== EXERCISE AIM ==
Convert every line of the records into a Markdown table with two columns, Row and Text, where Row holds the line's number and Text holds the line itself. Leave out blank lines.

Word and element location data records:
-=-=-

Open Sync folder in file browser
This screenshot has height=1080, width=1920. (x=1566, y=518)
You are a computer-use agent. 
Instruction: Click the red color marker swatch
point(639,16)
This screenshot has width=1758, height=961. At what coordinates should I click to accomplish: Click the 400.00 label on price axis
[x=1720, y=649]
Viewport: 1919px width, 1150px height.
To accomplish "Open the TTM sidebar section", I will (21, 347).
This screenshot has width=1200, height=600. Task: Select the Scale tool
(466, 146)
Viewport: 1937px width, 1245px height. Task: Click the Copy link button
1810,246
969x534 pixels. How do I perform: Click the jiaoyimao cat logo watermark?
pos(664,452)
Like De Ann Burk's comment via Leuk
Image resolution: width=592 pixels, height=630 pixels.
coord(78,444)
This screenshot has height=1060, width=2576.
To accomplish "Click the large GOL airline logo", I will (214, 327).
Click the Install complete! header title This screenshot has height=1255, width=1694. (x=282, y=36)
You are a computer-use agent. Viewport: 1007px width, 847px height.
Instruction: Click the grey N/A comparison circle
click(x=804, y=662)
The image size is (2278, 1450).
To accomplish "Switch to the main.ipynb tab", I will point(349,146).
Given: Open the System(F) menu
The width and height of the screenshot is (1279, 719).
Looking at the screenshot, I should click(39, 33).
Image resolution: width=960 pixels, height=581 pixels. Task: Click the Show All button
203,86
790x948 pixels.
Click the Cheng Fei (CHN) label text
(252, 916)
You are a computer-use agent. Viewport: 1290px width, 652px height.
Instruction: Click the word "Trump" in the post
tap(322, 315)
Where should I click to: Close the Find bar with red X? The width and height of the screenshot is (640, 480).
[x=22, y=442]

-=-=-

== SOLUTION BELOW ==
| Row | Text |
|---|---|
| 1 | Open Sync folder in file browser |
| 2 | This screenshot has height=1080, width=1920. (x=1566, y=518) |
| 3 | You are a computer-use agent.  |
| 4 | Instruction: Click the red color marker swatch |
| 5 | point(639,16) |
| 6 | This screenshot has width=1758, height=961. At what coordinates should I click to accomplish: Click the 400.00 label on price axis |
| 7 | [x=1720, y=649] |
| 8 | Viewport: 1919px width, 1150px height. |
| 9 | To accomplish "Open the TTM sidebar section", I will (21, 347). |
| 10 | This screenshot has width=1200, height=600. Task: Select the Scale tool |
| 11 | (466, 146) |
| 12 | Viewport: 1937px width, 1245px height. Task: Click the Copy link button |
| 13 | 1810,246 |
| 14 | 969x534 pixels. How do I perform: Click the jiaoyimao cat logo watermark? |
| 15 | pos(664,452) |
| 16 | Like De Ann Burk's comment via Leuk |
| 17 | Image resolution: width=592 pixels, height=630 pixels. |
| 18 | coord(78,444) |
| 19 | This screenshot has height=1060, width=2576. |
| 20 | To accomplish "Click the large GOL airline logo", I will (214, 327). |
| 21 | Click the Install complete! header title This screenshot has height=1255, width=1694. (x=282, y=36) |
| 22 | You are a computer-use agent. Viewport: 1007px width, 847px height. |
| 23 | Instruction: Click the grey N/A comparison circle |
| 24 | click(x=804, y=662) |
| 25 | The image size is (2278, 1450). |
| 26 | To accomplish "Switch to the main.ipynb tab", I will point(349,146). |
| 27 | Given: Open the System(F) menu |
| 28 | The width and height of the screenshot is (1279, 719). |
| 29 | Looking at the screenshot, I should click(39, 33). |
| 30 | Image resolution: width=960 pixels, height=581 pixels. Task: Click the Show All button |
| 31 | 203,86 |
| 32 | 790x948 pixels. |
| 33 | Click the Cheng Fei (CHN) label text |
| 34 | (252, 916) |
| 35 | You are a computer-use agent. Viewport: 1290px width, 652px height. |
| 36 | Instruction: Click the word "Trump" in the post |
| 37 | tap(322, 315) |
| 38 | Where should I click to: Close the Find bar with red X? The width and height of the screenshot is (640, 480). |
| 39 | [x=22, y=442] |